> [TASK DETAILS] Copy the lines of the data below exactly, starting at the first and stopping after the line that contains "Task: Show the Subjects list"; include no pictures.

*** Block opens ***

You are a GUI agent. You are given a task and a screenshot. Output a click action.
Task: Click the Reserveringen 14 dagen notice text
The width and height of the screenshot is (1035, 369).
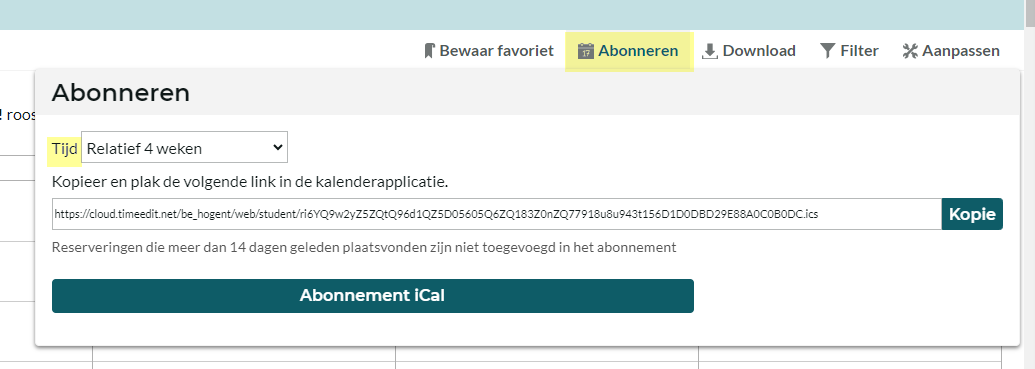364,248
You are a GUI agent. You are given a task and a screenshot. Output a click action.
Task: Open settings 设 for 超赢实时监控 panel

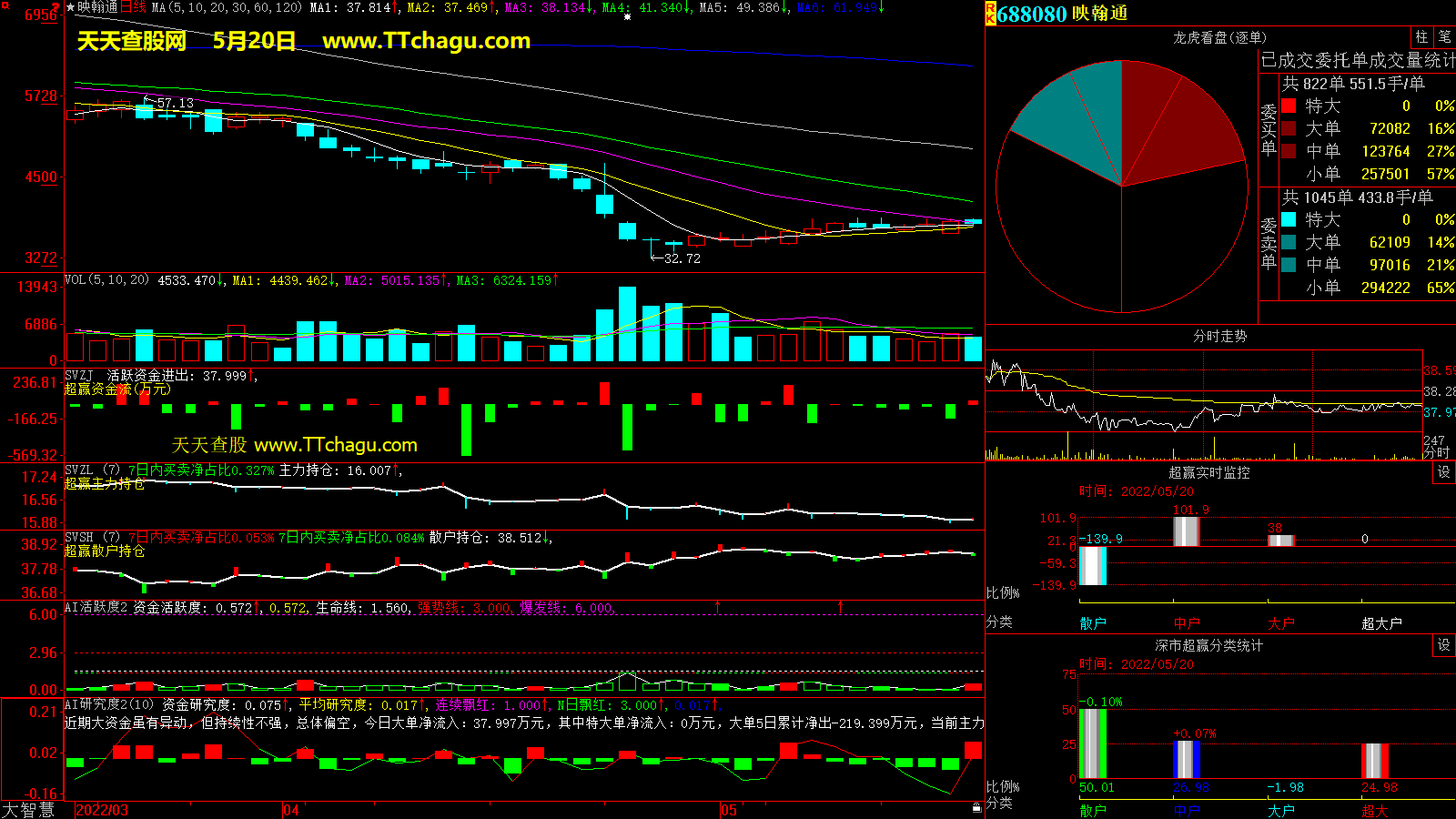(x=1444, y=472)
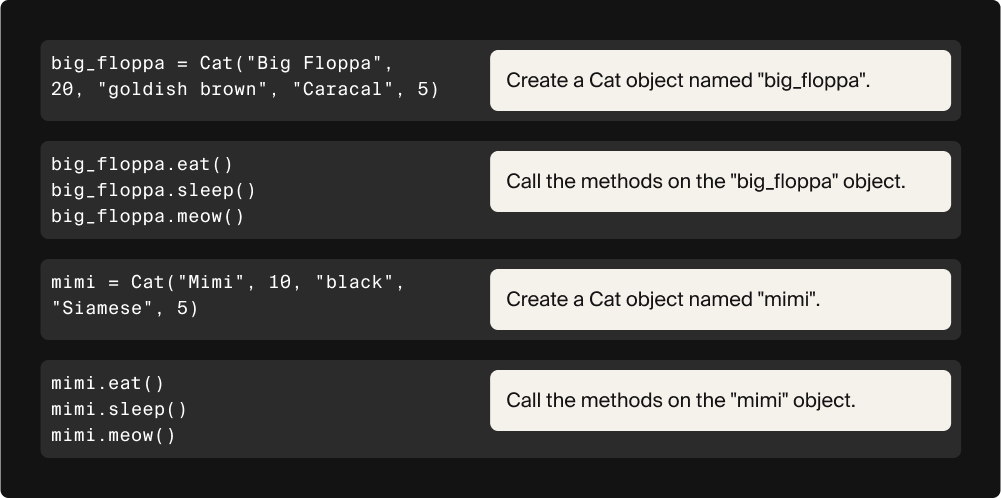Click the number 20 in the Big Floppa constructor
1001x498 pixels.
pos(62,90)
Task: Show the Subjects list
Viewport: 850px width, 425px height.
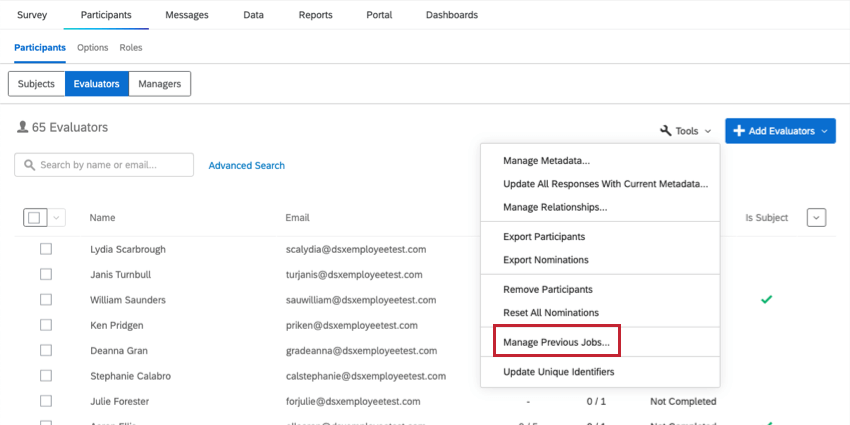Action: 36,84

*** Block closes ***

> [WORKED SOLUTION]
You are a GUI agent. You are given a task and a screenshot. Output a click action.
Task: Click the Reserveringen 14 dagen notice text
The width and height of the screenshot is (1035, 369).
364,248
You are a GUI agent. You are given a task and a screenshot. Output a click action.
Task: Open settings 设 for 超赢实时监控 panel

(x=1444, y=472)
Click the number 20 in the Big Floppa constructor
1001x498 pixels.
pos(62,90)
Task: Show the Subjects list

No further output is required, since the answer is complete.